Karen schluchzte am Grab, Frank drückte ihre Hand fest. Monica an seiner Seite sah einfach hinreißend aus. Das pechschwarze Haar fiel ihr in den Nacken. Wen konnte da das Gewissen beißen?
Als es an der Zeit war, warf Frank eine einzelne Rose auf den Sargdeckel, umarmte Karen, nahm Monica an die Hand und fuhr nach Hause.
„Was sagen sie, woran er gestorben ist?“, fragte Monica im Wagen.
„Gehirnschlag.“
„Jetzt ist er fort.“
„Ja.“
Monica lächelte.
Frank auch.
In Franks Wohnung stapelten sich die Manuskripte. Er bewegte den Kopf im Nacken hin und her und nahm von einem der Turmbauten aus Papier einen Umschlag, der zuoberst lag. „Kurzschrift“ stand darauf. „Na, dann wollen wir doch mal sehen“, sagte Frank und warf ihn auf den Schreibtisch. Mit den Händen hinter dem Rücken ging er die Reihen ab. „Wo ist noch mal der Stapel nach L.A. oder vielleicht doch erst Stockholm.“
„Nobelpreisträger. Die Kategorie kannst du dir aussuchen“, flüsterte Monica leise.
„Ja.“ Frank nickte. „Aber vielleicht mit Karen.“
„Um die kann man sich kümmern. Hier, ich hab dir einen Tee gemacht. Wie du ihn magst, mit viel Honig.“
„Ich will davon nichts wissen.“
„Was meinst du?“
„Karen.“
„Natürlich, Schatz.“
„Also keine Details.“
„Ganz wie du möchtest.“
Frank setzte sich an den Schreibtisch, nippte an dem Tee und machte sich an die Übersetzung des Manuskripts. Doch schon nach den ersten zwei Zeilen legte er es bei Seite, nippte erneut am Tee und zog stattdessen die einzelne Manuskriptseite aus der Schublade, die er bei Novak gefunden hatte.
„Frank! Gott benutzt uns! Die neunzig Prozent unseres Verstandes“, decodierte er, schüttelte den Kopf und sprang ein paar Zeilen nach unten. „Im Schlaf schicken wir ihnen unsere Arbeit zu. Träumen ist dann das Beiprodukt.“ Frank sah nun mit wachsendem Unbehagen auf die Manuskriptstapel. Und wenn dies alles nur das Gewäsch eines Irren war? Er sprang zum Ende des Briefs. „Alles eine Lüge! Die katholische Kirche Handlanger. Hüte dich vor Priestern, Frank. Hüte dich vor Engeln!“
Fahrig verstaute er die Manuskriptseite in der Schublade und trank den Tee aus. Er roch nach Mandeln. Das hier taugte bestenfalls für einen irren Verschwörungsroman, hoffentlich war brauchbares Material darunter.
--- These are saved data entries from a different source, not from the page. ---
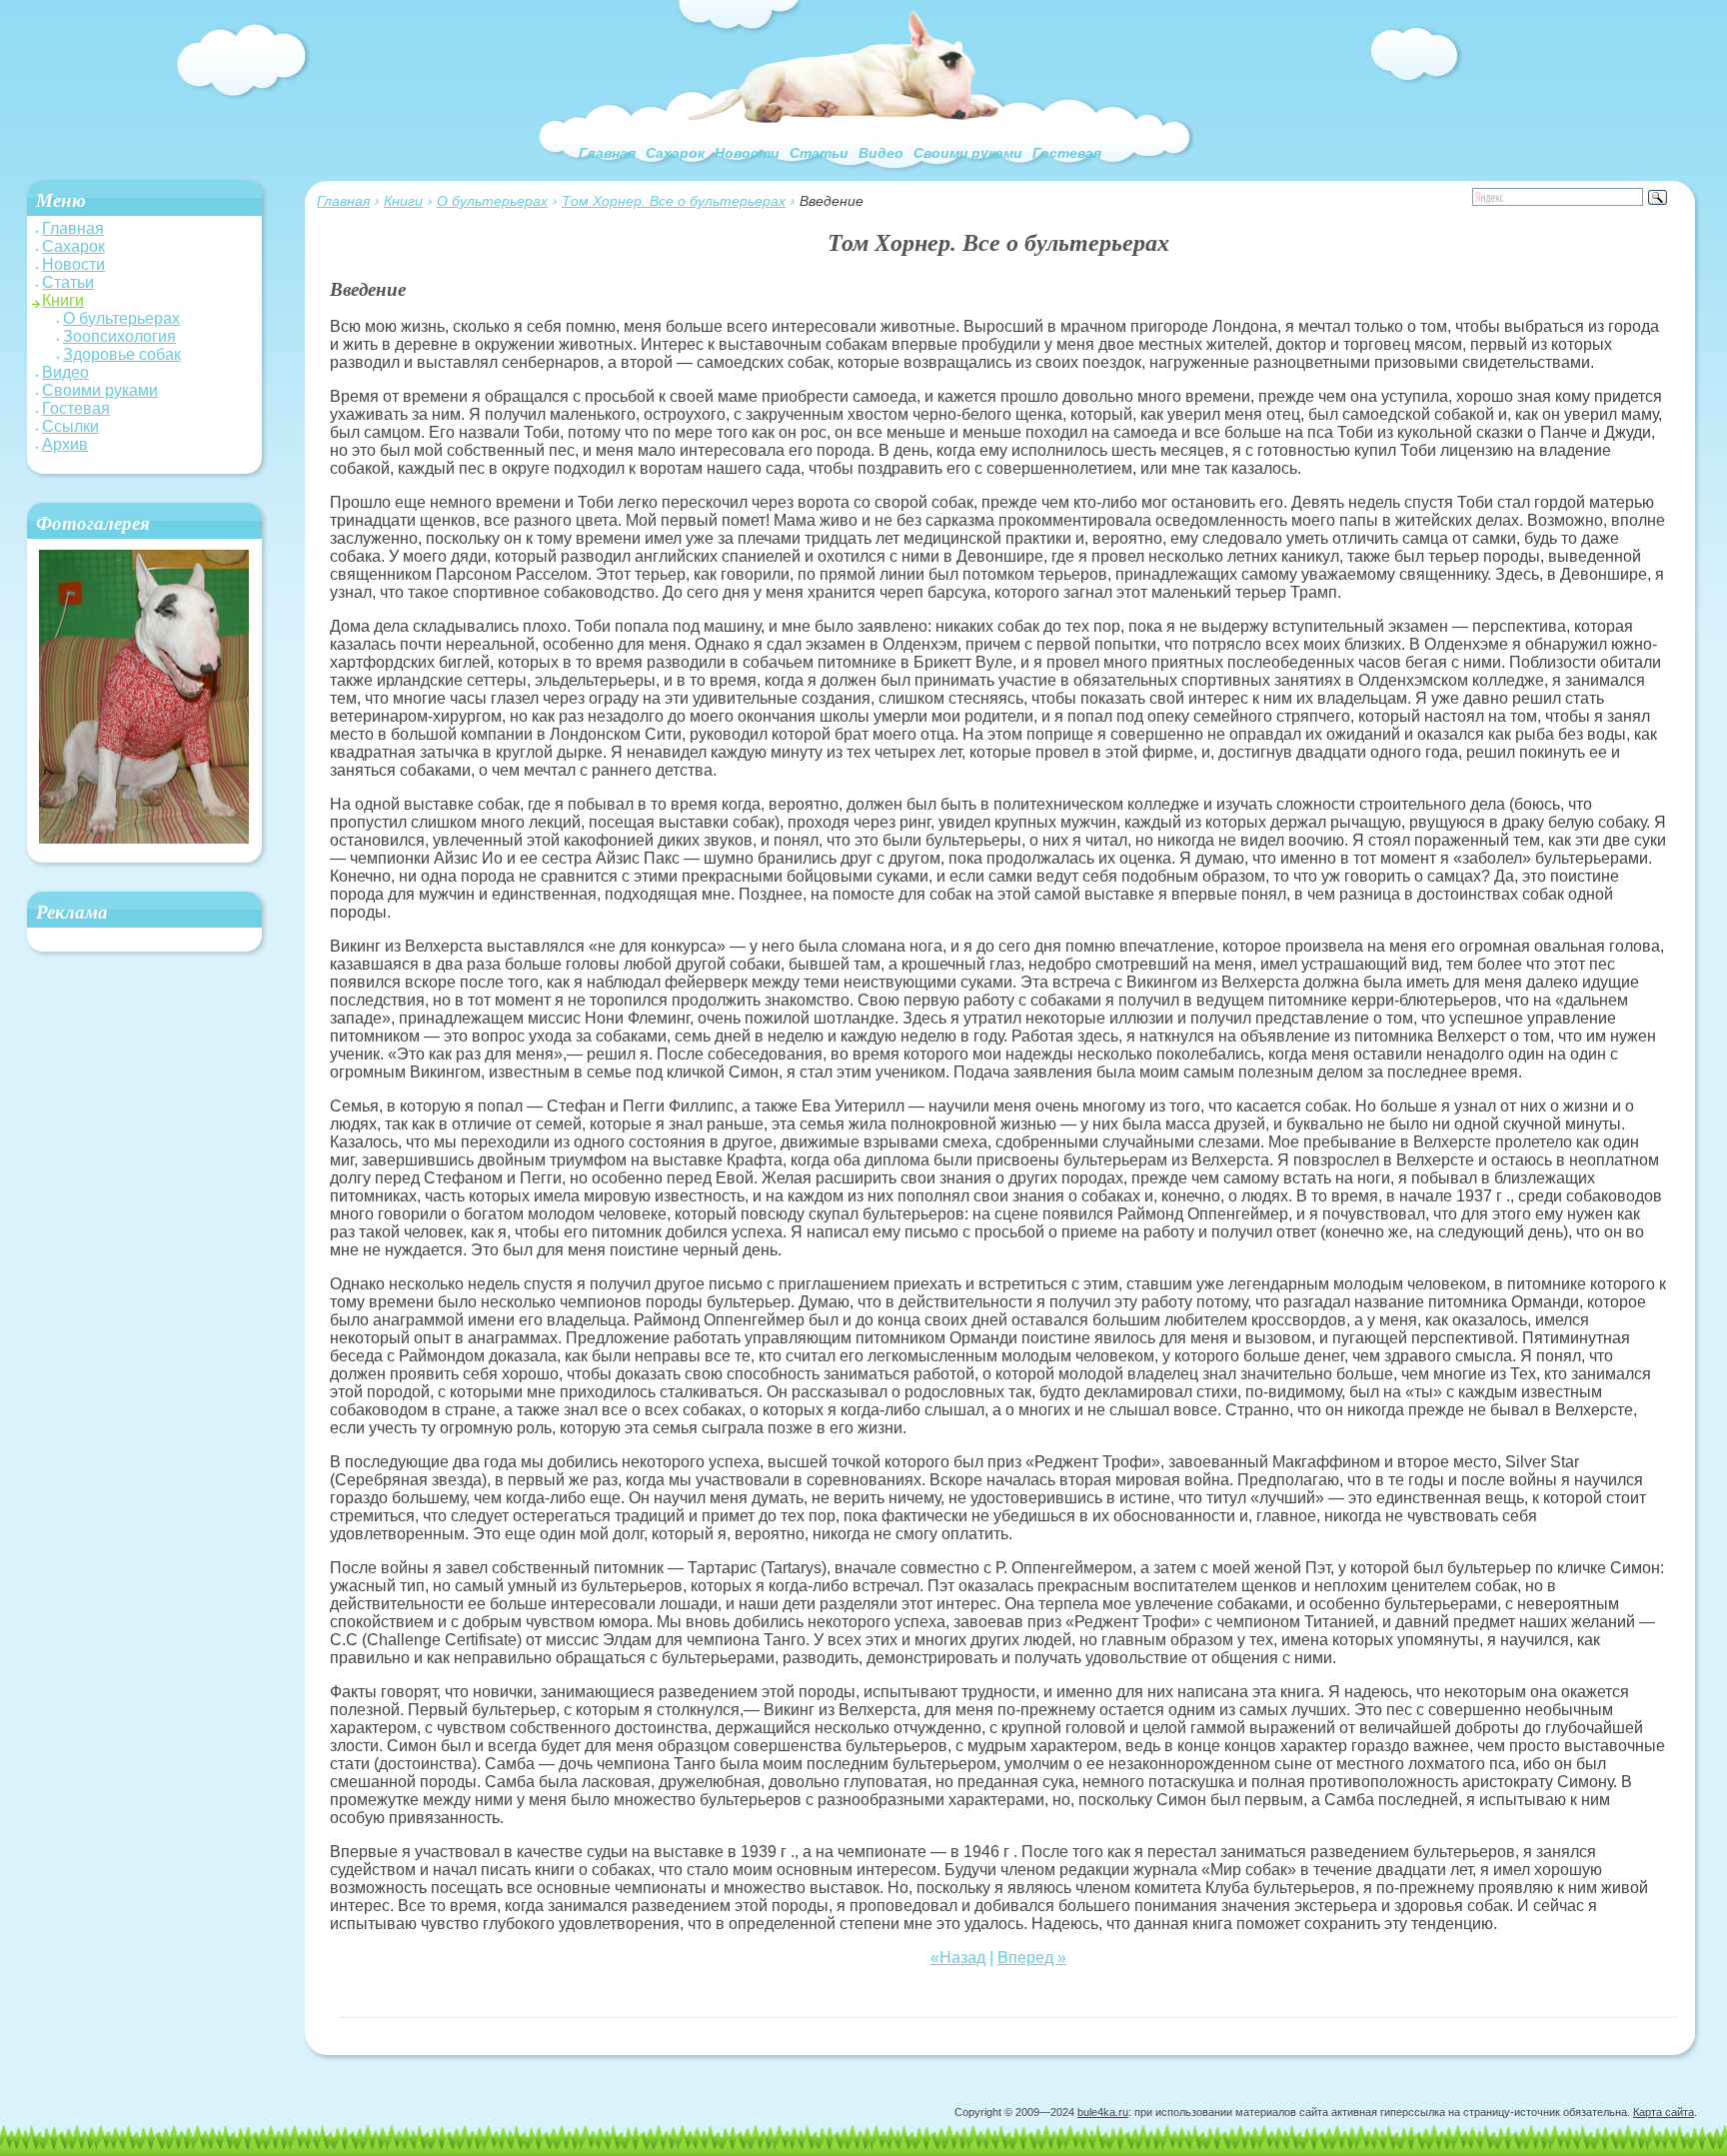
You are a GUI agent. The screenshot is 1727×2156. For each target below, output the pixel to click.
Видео (881, 153)
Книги (403, 200)
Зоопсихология (119, 336)
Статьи (819, 153)
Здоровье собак (122, 354)
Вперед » (1031, 1957)
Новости (747, 153)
Ein wenig wankte er noch in seinem Stuhl, bevor er mit dem Kopf auf die Tischplatte schlug.
„Schatz?“, flötete Monica. „Möchtest du noch einen Tee oder hat das gereicht?“
Sie tänzelte in das Arbeitszimmer, griff Frank am Schopf, riss seinen Kopf in den Nacken, bekreuzigte sich und ließ ihn wieder auf den Tisch zurücksinken, griff nach dem Telefon und gab eine lange Ziffernfolge ein.
„Benedetto“, fistelte eine Stimme am anderen Ende der Leitung.
„Sic transit“, hauchte sie in den Hörer.
„Gloria mundi!“, antwortete die Stimme. „Gesegnet seist du, mein Kind.“
Monica legte auf und suchte in Franks Taschen nach einem Feuerzeug.